I've been on the road a LOT the last couple of weeks--some for work, some for fun, some for family (which is a little of both). So I haven't been keeping as close an eye on the woods and the lovely pink lady-slipper orchids as I did last year.
Between a weekend trip to Boston and Rhode Island and a three-day tour of the farthest north and east (that is, downeast) corners of Maine, I snuck out for a walk and discovered the big, beautiful blossom above, but no neighbors.
Then this weekend, after a whirlwind day trip to Mount Desert Island, I returned to the woods and found a second, somewhat stunted lady. And in her maw, I saw the nose of what looked to me like a fly. But when I read about lady-slippers later, I found that the bumblebee is the only insect considered strong enough to work its way in through the labium of the slipper and shimmy up out through the top, pollinating the flower in the process. That bug looked pretty dead, but maybe it was resting up for the emergence. I didn't have my hand lens and didn't want to handle the flower for fear of damaging it.
Meanwhile, the big flower I'd seen last week had lost her slipper--it was laying on the ground nearby with what looked like a clean snip where it was cut away from the rest of the flower...
And a hole chewed in the back. Had a bee gotten too lazy to emerge in the conventional way and nibbled its way out instead? My book on the subject says that orchids are not dined upon by insects because of the chemicals they give off, which makes the hole in this particular flower mighty suspicious.

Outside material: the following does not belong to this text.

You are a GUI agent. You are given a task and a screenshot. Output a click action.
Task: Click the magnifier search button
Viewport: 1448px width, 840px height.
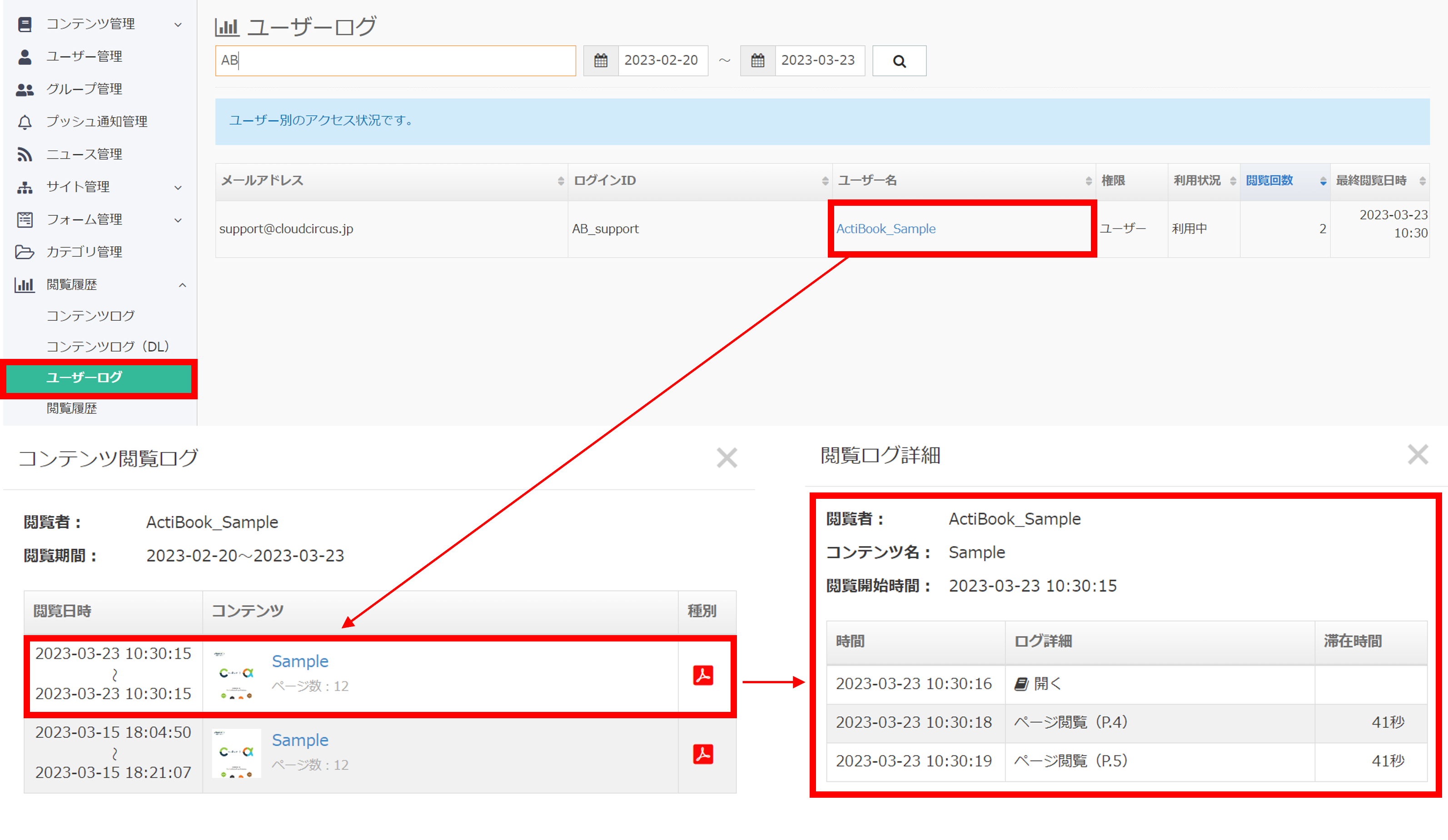tap(899, 61)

Also, where did all of the other lady-slippers I'd seen last year go? There had been eight, but I only saw the two (one place I haven't looked yet). And last years' seemed to last weeks and weeks. The book indicates that if the flowers set seed, they're less likely to flower again, or may come back stunted (like that second picture, I suppose) the following year. I didn't notice whether last years' plants had seed pods, but they are located near a patch of wild blueberries, which should increase the chances of a bumblebee finding them. I suppose I should be keeping more detailed records about their location, dates of appearance, and associated weather patterns, like a proper naturalist. Maybe next year.